Basse et batterie font le temps

« Une section rythmique commence avec la basse et la batterie. On a souvent tendance à croire qu’un bon bassiste et un bon batteur vont faire une bonne paire : chaussure droite, chaussure gauche, et en avant. Mais un mocassin italien et une bottine anglaise ne font pas un heureux mariage, même s’ils donnent l’impression de chausser le pied. Les ampoules ne vont pas tarder à se faire sentir, on ne va pas faire des kilomètres avec ça… Moralité : trouvez la paire… Rien de plus drôle et de plus émouvant que ce mariage forcé entre la basse et la batterie, les deux plus gros instruments (portables, ce qui exclut le piano) de l’orchestre. C’est toute une philosophie, d’être gros. Le bassiste et le batteur, en tournée, ils pensent gros : billets spéciaux, sièges supplémentaires, escaliers, portes étroites, température (la contrebasse peut s’ouvrir comme une vieille chaussure s’il fait trop chaud et moite, ou se fendre comme une bûche s’il fait trop froid), ils me font souvent penser au gros collabo du Port de l’Angoisse qui n’arrête pas de s’éponger le front tout en regardant nerveusement autour de lui. Alors, forcément, ça crée des liens, comme on dit. Entre gros. Alors une fois sur scène, quand ils ont tous leurs trucs déballés et fichés en terre avec une autorité que seul le poids peut concéder, il ne faut pas les emmerder, le bassiste et le batteur. Ils sont venus pour bosser, et ça leur a coûté assez d’ennuis comme ça.

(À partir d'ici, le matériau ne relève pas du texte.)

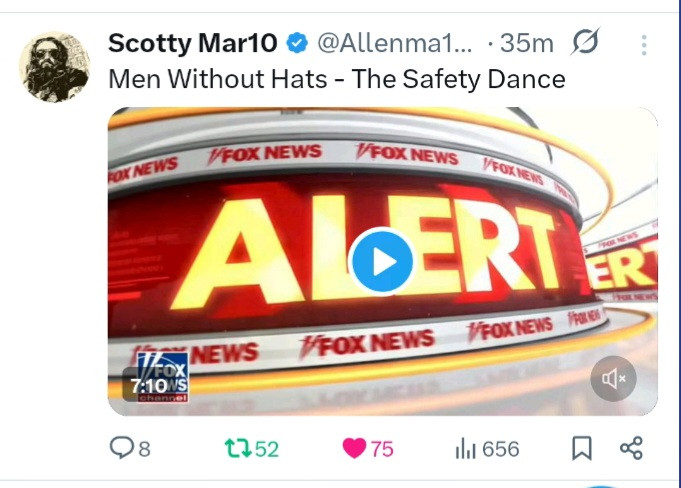
Task: Click the 656 views count
Action: pyautogui.click(x=501, y=449)
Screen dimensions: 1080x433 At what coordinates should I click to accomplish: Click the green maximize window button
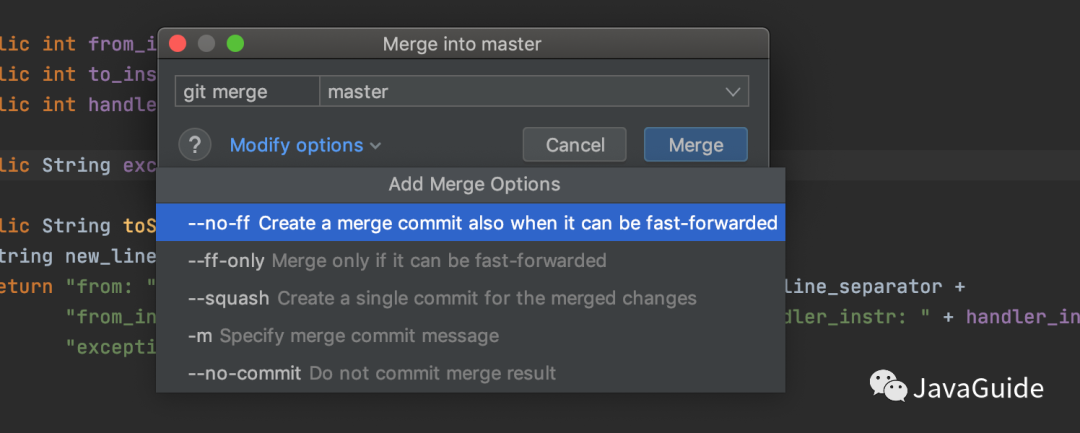tap(235, 44)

Et c’est là que le miracle se produit : les lumières s’éteignent, le silence se fait dans la salle, et il y a une seconde où rien ne se passe encore, on sait que l’instant d’après il sera trop tard, que le temps va se mettre en route, la machine est remontée, mais là il n’y a rien, pas de temps, juste une promesse, une menace de temps. Et puis tout à coup, tout bascule, et la basse et la batterie arpentent avec une joie furieuse la route qui à chaque instant nous rapproche de notre mort. Ces deux gros-là, quand ils sont sur scène, leur responsabilité est immense, écrasante, c’est pour ça qu’ils ont besoin de toutes ces pièces détachées : ils ne font rien moins que le temps. On est très loin de l’expression sadique et minutieuse qui dit que l’on tient la mesure. Non, eux, ils font le temps. Pas le tic-tac de l’aiguille sur le cadran de ma montre, mais une pulsation profonde qui depuis toujours habite la moelle de nos os, et nous fait oublier l’autre Temps… Oui, au cours d’un concert, la Paire devient… maître du temps ! »

Extrait de :
Laurent de Wilde, Monk, Paris, Gallimard, 1996.